| 抜粋 |
また、区別では、「浪速区」と「淀川区」と「中央区」の供給量が長期的に高水準となっている。2023年は、「淀川区」(約2.7千戸)に次いで「中央区」(約2.1千戸)、「浪速区」(約2.0千戸)が多かった。特に「淀川区」は、2012年以降の最高値を更新した(図表-25)。

図表-23 主要都市の住宅着工戸数
(貸家・共同住宅)

(出所)国土交通省「建築着工統計調査」を基にニッセイ基礎研究所作成

図表-24 大阪市 規模別住宅着工戸数
(貸家・共同住宅)

(出所)国土交通省「建築着工統計調査」を基にニッセイ基礎研究所作成

図表-25 大阪市 区別住宅着工戸数
(貸家・共同住宅)[2012年~2023年]

(出所)国土交通省「建築着工統計調査」を基にニッセイ基礎研究所作成

大阪の賃貸マンション稼働率・賃料の動向

大阪市に所在するJ-REIT保有物件の平均稼働率は、2018年をピークに低下傾向で推移し、2021年には95.7%まで落ち込んだが、その後回復に転じ、2023年は97.0%となった(図表-26)。
また、大阪市のマンション賃料は堅調に推移している。三井住友トラスト基礎研究所・アットホームによると、2023年第3四半期は前年比でシングルタイプが+1.3%、コンパクトタイプが+3.2%、ファミリータイプが+13.2%となった。(図表-26)。

図表-26 J-REIT物件の平均稼働率
(大阪市・住宅)

(出所)開示データを基にニッセイ基礎研究所が作成 
※各年下期の値

図表-27 大阪市のマンション賃料

(出所)三井住友トラスト基礎研究所・アットホーム「マンション賃料インデックス(総合・連鎖型)」を基にニッセイ基礎研究所作成

このように、大阪市では、住宅着工戸数(借家・共同住宅)は2020年を底に増加傾向で推移しているが、建築コストの高騰が下押し要因となり、大幅に増加する可能性は低いと見込む。一方、人口の転入超過数は回復していることから、需給環境が悪化する懸念は小さく、マンション賃料は引き続き堅調に推移することが予想される。

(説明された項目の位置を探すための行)
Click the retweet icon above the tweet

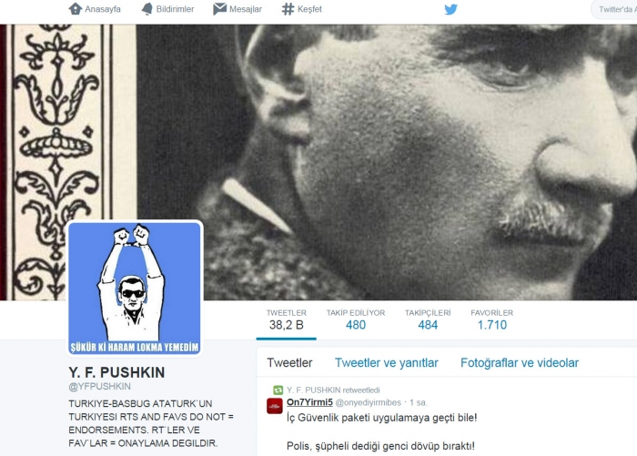click(x=278, y=390)
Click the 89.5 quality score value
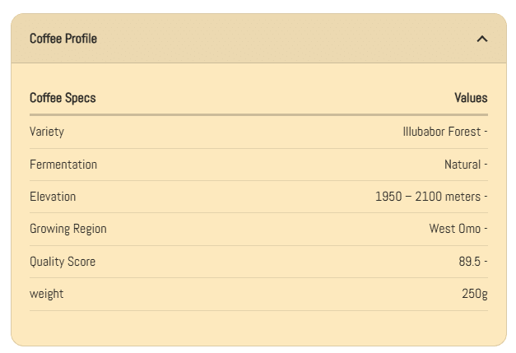This screenshot has width=516, height=353. point(472,262)
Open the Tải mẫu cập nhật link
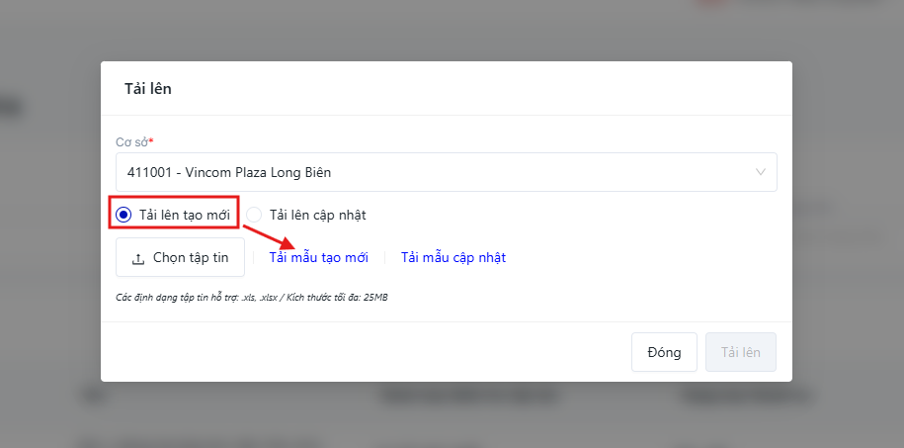 452,257
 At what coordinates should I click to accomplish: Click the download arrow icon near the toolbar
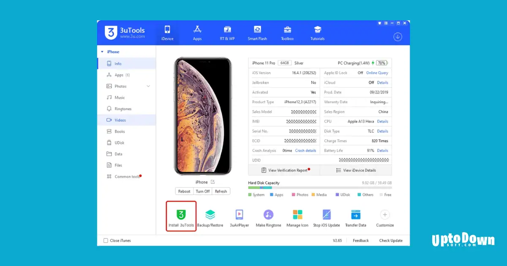tap(398, 37)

| やることリスト |
1. 抜粋では、大阪市の需給環境が悪くなる心配は小さいとされています。その理由を1～3文で説明してください。
2. 抜粋によると、大阪市にあるJ-REIT保有物件の平均稼働率は、2023年に何%でしたか。

| タスク別の答え |
1. 人口の転入超過数が回復しているためです。

2. 97.0%です。